Materials and Methods
Animals
Experiments were performed on adult male Sprague Dawley rats, (200–250 g; Charles River, Hollister, CA). Animals were housed three per cage, under a 12 h light/dark cycle, in a temperature- and humidity-controlled environment. Food and water were available ad libitum. All behavioral nociceptive testing was performed between 10:00 AM and 4:00 PM. Rats were acclimatized to the testing environment, by bringing them to the experimental area, in their home cages, left in the home cage for 15–30 min, after which they were placed in restrainers, cylindrical acrylic tubes that have side openings that allow extension of the hind limbs from the restrainer, for nociceptive testing. Rats were left undisturbed in the restrainer for another 15–30 min before nociceptive testing was started.

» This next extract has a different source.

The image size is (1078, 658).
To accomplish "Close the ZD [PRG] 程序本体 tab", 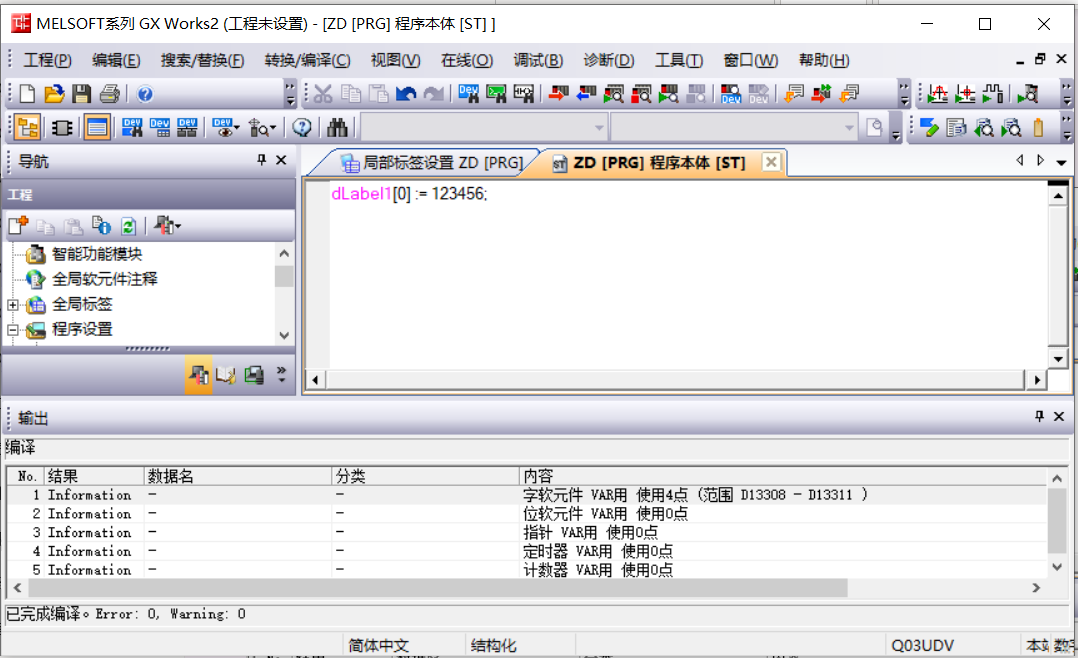I will 770,162.
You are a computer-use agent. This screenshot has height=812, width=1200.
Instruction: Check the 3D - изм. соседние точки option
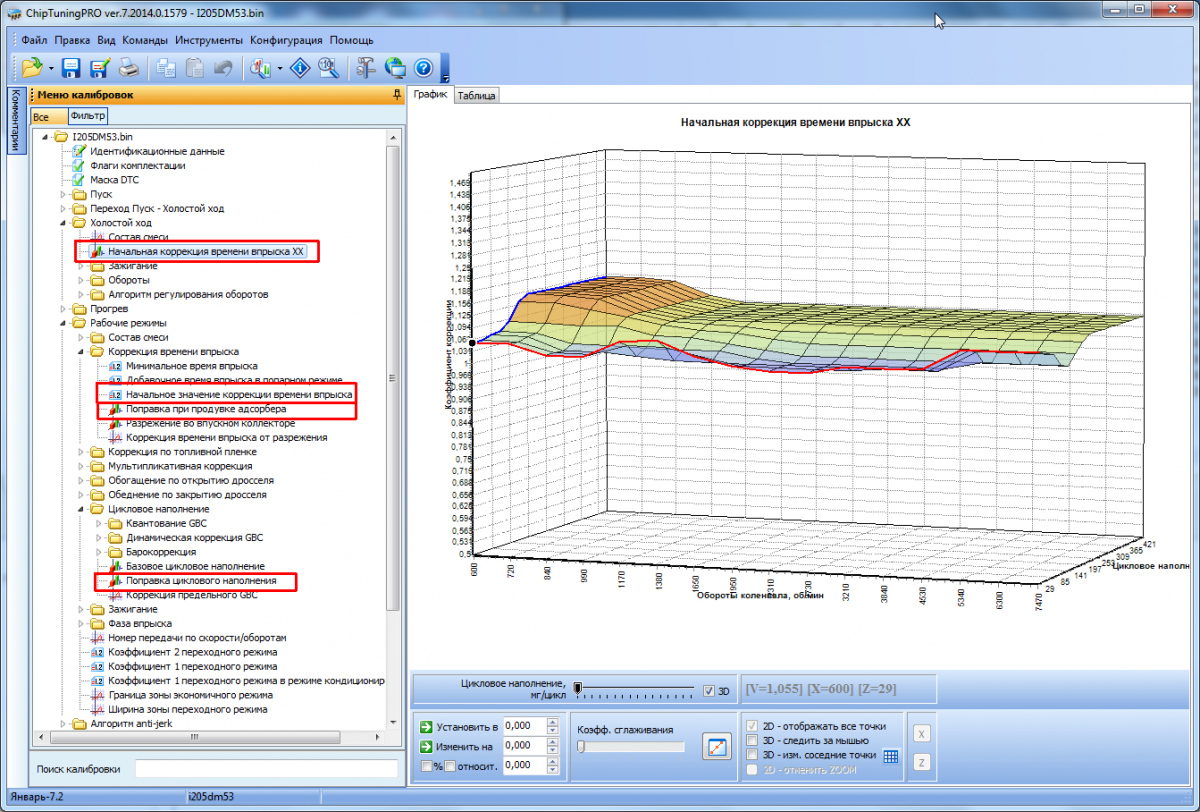[753, 755]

Nociceptive threshold was defined as the mean of three readings taken at 5 min intervals. All experimental protocols were approved by the University of California, San Francisco Committee on Animal Research and conformed to National Institutes of Health Guidelines for the Care and Use of Laboratory Animals. All efforts were made to minimize the number of animals used and their suffering.
Nociceptive testing
Cutaneous nociception
The nociceptive flexion reflex was quantified with an Ugo Basile Analgesymeter (Stoelting, Wood Dale, IL), which applies a linearly increasing mechanical force to the dorsum of the rat’s hind paw. Nociceptive threshold was defined as the force, in grams, at which the rat withdrew its hind paw from the stimulus. Hyperalgesia was defined as a decrease in mechanical nociceptive threshold, here presented as percentage change from baseline. Both paws of the same rat received the same treatment, and paw withdrawal thresholds were averaged for each rat. Each experiment was performed on separate groups of rats. These animals acted as their own controls, with a test agent injected either intradermally, into the dorsal surface of the hind paws, or intravenously before the intradermal administration of ET-1. Paw-withdrawal thresholds before and after drug treatment were compared.
Muscle nociception
Mechanical nociceptive threshold in the gastrocnemius muscle was quantified using a Chatillon digital force transducer (model DFI2; Ametek, Berwyn, PA) (Dina et al., 2008; Khasar et al., 2008). In lightly restrained rats (as described above), a 6-mm-diameter probe, attached to the force transducer, was applied to the skin overlying the gastrocnemius muscle, to deliver an increasing compression force. This probe width allows for evaluation of muscle nociceptive threshold without interference from nociceptive threshold of the overlying cutaneous nociceptive afferents (Murase et al., 2010). The nociceptive threshold was defined as the force (in milliNewtons) at which the rat withdrew its hind limb; results are presented as percentage change from baseline. Each hind limb (gastrocnemius muscle) is treated as an independent measure, and each experiment is performed on a separate group of rats.
Preclinical models
Vibration-induced hyperalgesia
It has been suggested that musculoskeletal pain induced by exposure to vibrating devices used in various occupations may have a vascular component (Ogasawara et al., 1997; Dowd et al., 1998). We demonstrated previously that exposure to vibration produces chronic muscle pain in the rat (Chen et al., 2010). The rat’s hind limb was vibrated with a Digital Vortex Genie II laboratory Vortex mixer (Thermo Fisher Scientific, Waltham, MA) that has a variable-speed motor with a real-time digital readout of the vibration speed. Rats were anesthetized with 3% isoflurane in oxygen and one hind limb affixed to the platform with Micropore surgical tape (3M, St. Paul, MN) so that the knee and ankle joint angles were both 90°, and without rotational torque on the leg. The leg was vibrated at a frequency of 60–80 Hz, with a 5-mm peak-to-peak displacement amplitude. These vibration frequencies are within the ranges produced by hand-held power tools (35–150 Hz) (Radwin et al., 1990). In previous studies in the rat, more intense hind limb vibration at 80 Hz for 5 h daily for 2 d did not cause muscle necrosis (Lundborg et al., 1990). In the present experiments, hind limbs were vibrated once for 15 min.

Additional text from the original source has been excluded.